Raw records
═══
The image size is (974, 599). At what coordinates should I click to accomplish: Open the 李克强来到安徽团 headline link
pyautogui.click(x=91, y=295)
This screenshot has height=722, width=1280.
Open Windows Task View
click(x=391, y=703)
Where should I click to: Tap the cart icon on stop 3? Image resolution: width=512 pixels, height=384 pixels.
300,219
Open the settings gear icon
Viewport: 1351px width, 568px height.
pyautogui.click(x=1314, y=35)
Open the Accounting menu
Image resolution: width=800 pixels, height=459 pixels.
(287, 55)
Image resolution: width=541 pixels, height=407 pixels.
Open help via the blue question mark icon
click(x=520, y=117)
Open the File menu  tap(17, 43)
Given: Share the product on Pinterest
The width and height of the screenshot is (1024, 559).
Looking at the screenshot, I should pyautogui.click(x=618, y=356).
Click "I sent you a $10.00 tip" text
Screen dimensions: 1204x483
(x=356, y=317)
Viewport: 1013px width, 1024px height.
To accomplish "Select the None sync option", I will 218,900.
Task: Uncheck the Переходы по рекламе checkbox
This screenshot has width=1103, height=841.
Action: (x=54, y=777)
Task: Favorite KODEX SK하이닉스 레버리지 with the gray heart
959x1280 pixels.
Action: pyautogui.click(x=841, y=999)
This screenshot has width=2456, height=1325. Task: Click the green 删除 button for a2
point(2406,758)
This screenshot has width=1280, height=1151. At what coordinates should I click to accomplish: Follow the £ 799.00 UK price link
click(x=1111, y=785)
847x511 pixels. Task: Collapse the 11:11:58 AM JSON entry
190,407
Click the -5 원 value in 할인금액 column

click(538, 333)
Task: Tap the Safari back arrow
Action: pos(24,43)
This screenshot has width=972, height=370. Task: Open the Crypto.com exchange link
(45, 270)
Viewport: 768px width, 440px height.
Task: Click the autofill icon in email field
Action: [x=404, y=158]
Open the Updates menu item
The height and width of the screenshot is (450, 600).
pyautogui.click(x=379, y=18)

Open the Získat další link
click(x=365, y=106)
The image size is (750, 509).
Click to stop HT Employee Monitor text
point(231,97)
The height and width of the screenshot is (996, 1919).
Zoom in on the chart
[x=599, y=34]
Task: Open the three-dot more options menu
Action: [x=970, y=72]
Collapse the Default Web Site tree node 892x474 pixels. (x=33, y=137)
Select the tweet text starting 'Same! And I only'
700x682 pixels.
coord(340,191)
═══
Task :: Copy out the lines of the material word for word, beginning at the line that contains "This screenshot has width=972, height=370." and stopping after the line that contains "point(231,97)".

Task output ::
This screenshot has width=972, height=370. Task: Open the Crypto.com exchange link
(45, 270)
Viewport: 768px width, 440px height.
Task: Click the autofill icon in email field
Action: [x=404, y=158]
Open the Updates menu item
The height and width of the screenshot is (450, 600).
pyautogui.click(x=379, y=18)

Open the Získat další link
click(x=365, y=106)
The image size is (750, 509).
Click to stop HT Employee Monitor text
point(231,97)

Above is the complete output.